::: MATERIAL FOR THE TASK

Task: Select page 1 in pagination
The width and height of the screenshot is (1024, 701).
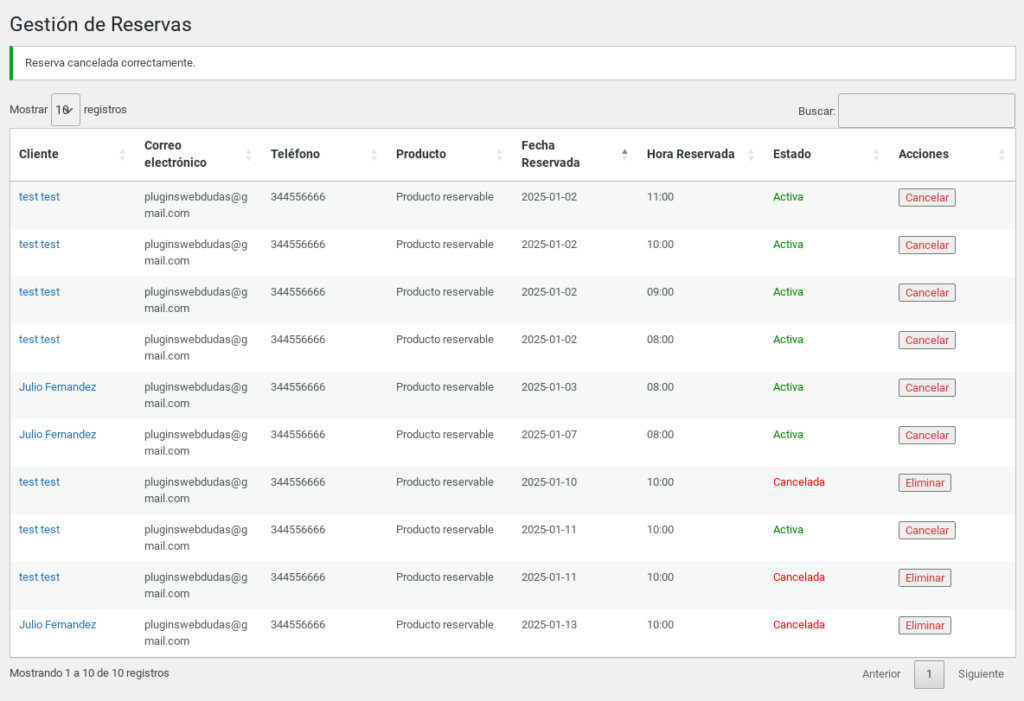Action: pyautogui.click(x=929, y=674)
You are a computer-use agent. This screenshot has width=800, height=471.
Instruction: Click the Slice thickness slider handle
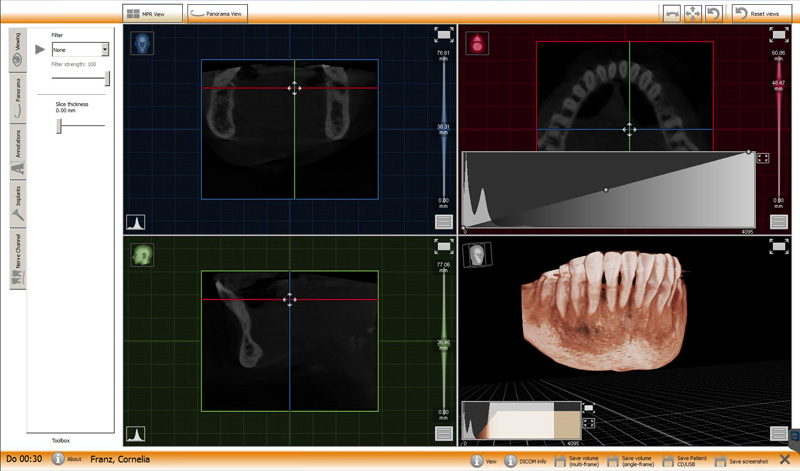59,125
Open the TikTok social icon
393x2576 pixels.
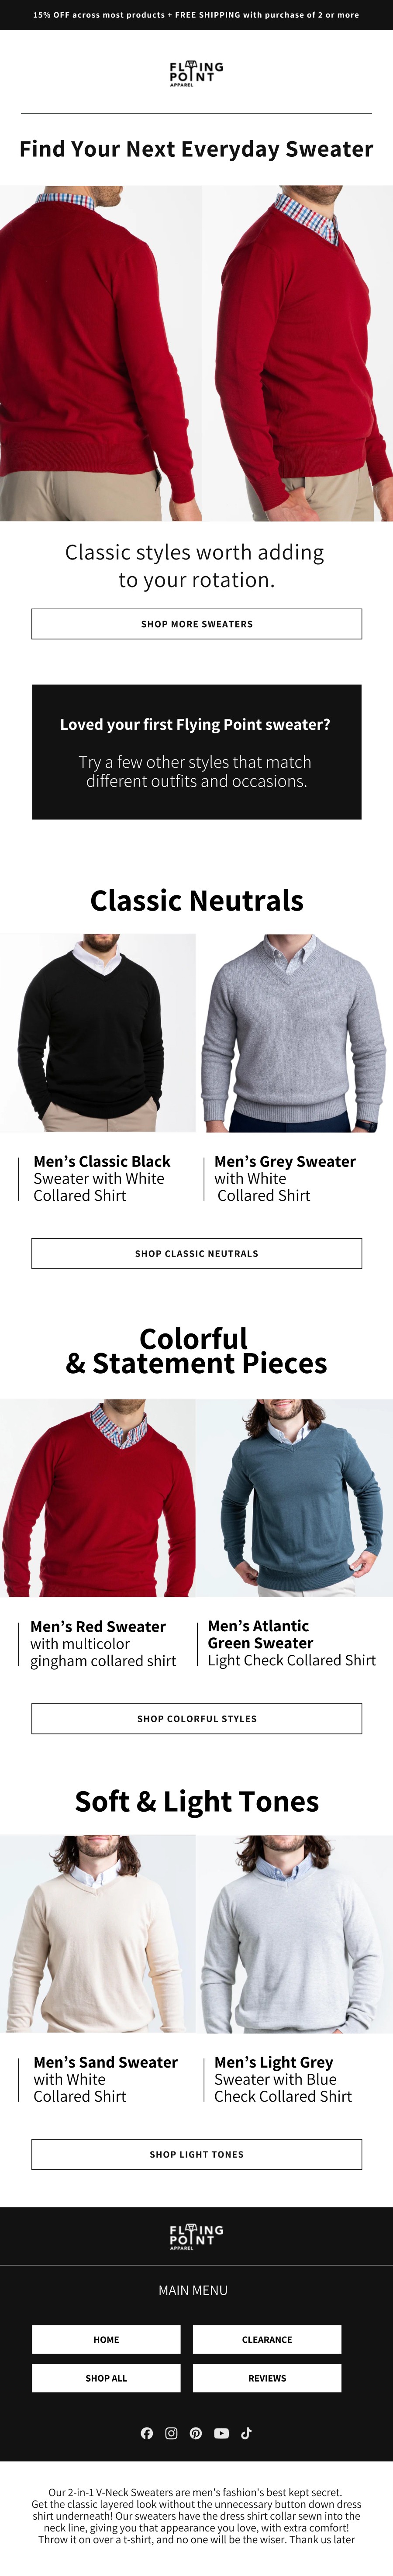pyautogui.click(x=246, y=2433)
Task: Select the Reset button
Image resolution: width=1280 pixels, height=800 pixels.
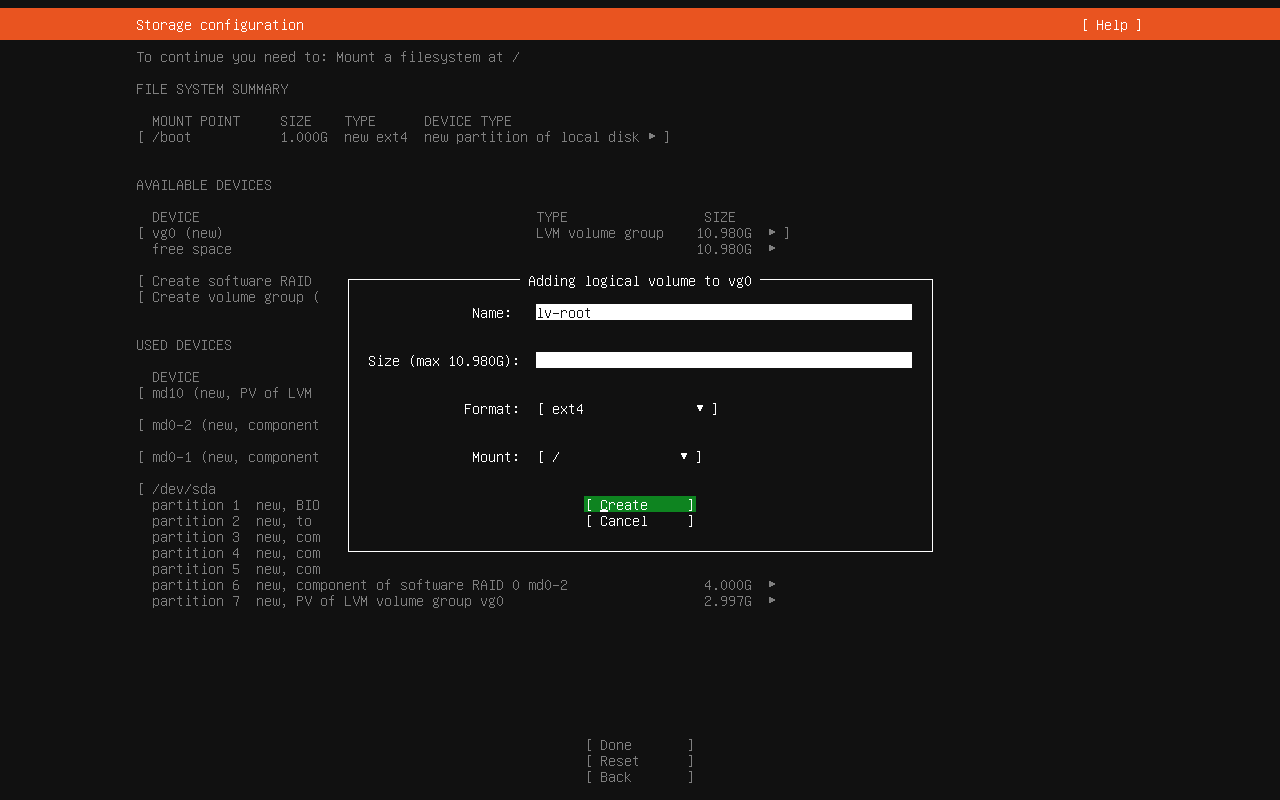Action: (x=639, y=761)
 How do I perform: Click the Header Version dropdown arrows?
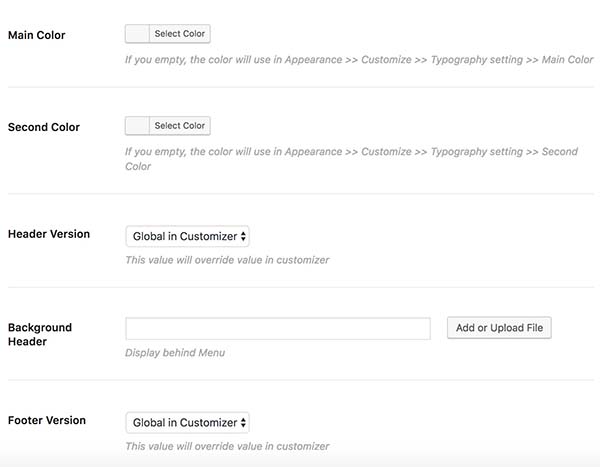coord(243,237)
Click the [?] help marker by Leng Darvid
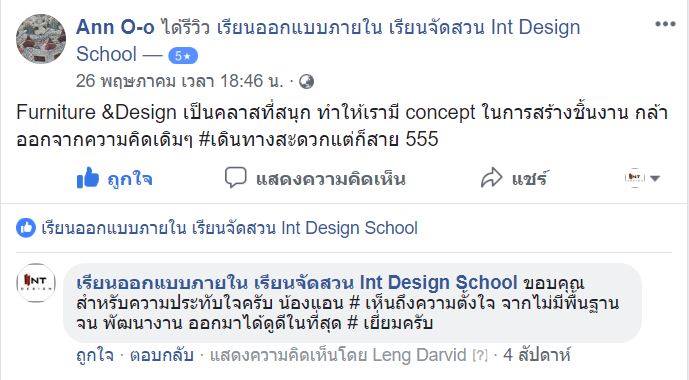689x380 pixels. pos(480,355)
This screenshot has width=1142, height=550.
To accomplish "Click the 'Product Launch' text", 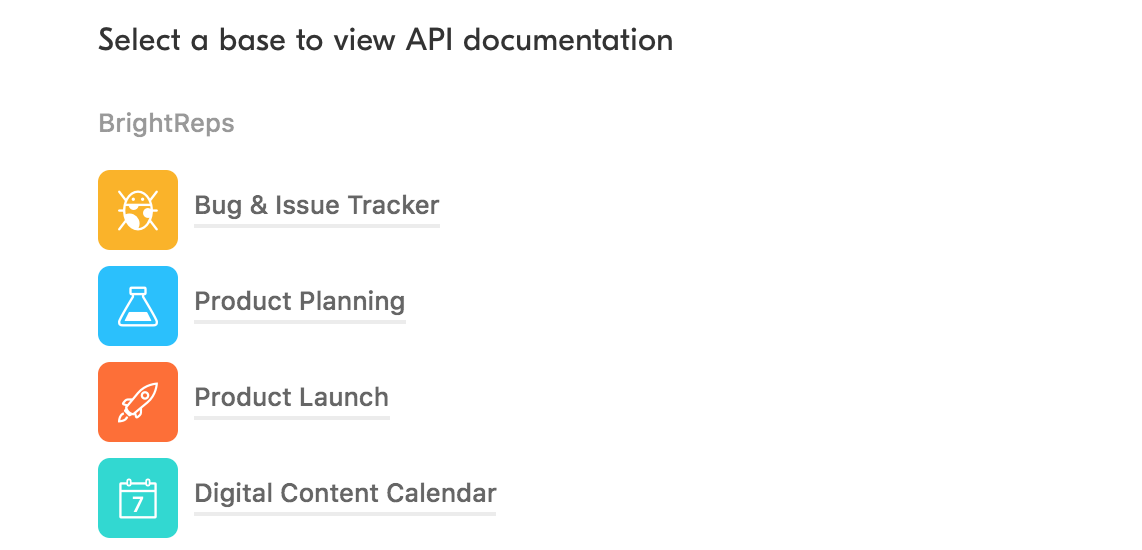I will [291, 398].
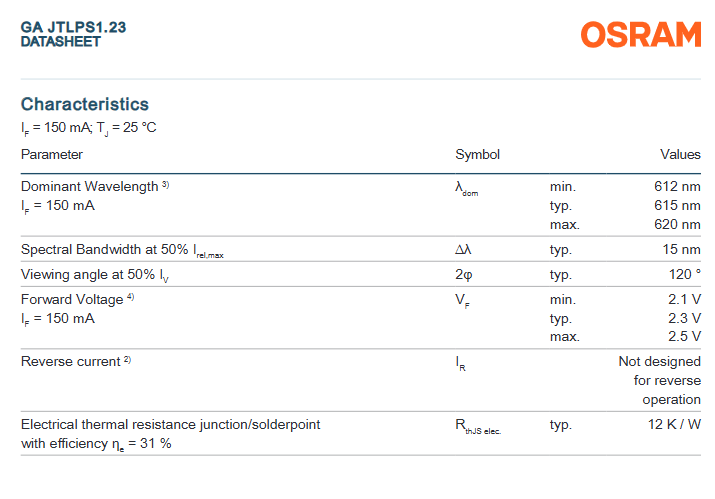Select the Symbol column header
The image size is (715, 499).
pyautogui.click(x=477, y=155)
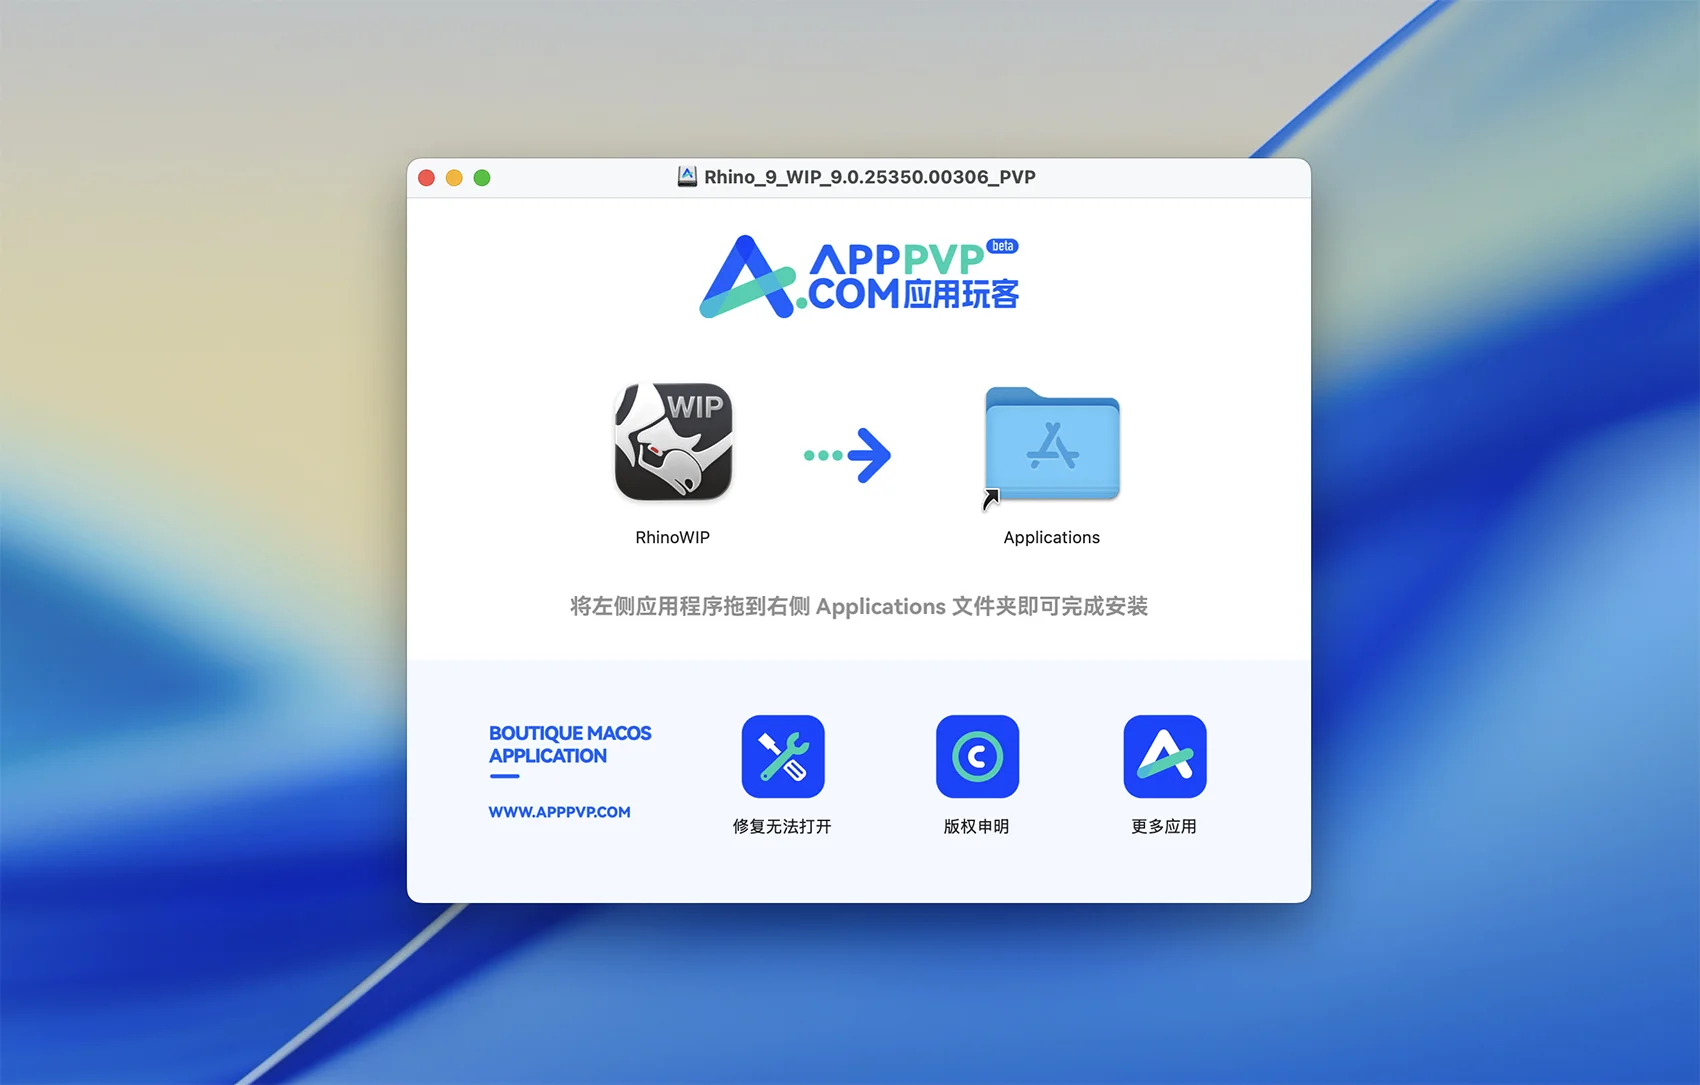Click the 修复无法打开 text label

(782, 826)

::::::

**WHAT NEEDS TO BE DONE:** Print the line above containing "Task: Select the Reset button", the line containing "This screenshot has width=1142, height=550.", and everything between them, exactly as written. Pictures stay out.

**TASK RESPONSE:**
Task: Select the Reset button
Image resolution: width=1280 pixels, height=800 pixels.
Action: (x=639, y=761)
 How do I perform: Click the Header Version dropdown arrows?
coord(243,237)
Click the [?] help marker by Leng Darvid
689x380 pixels. pos(480,355)
This screenshot has width=1142, height=550.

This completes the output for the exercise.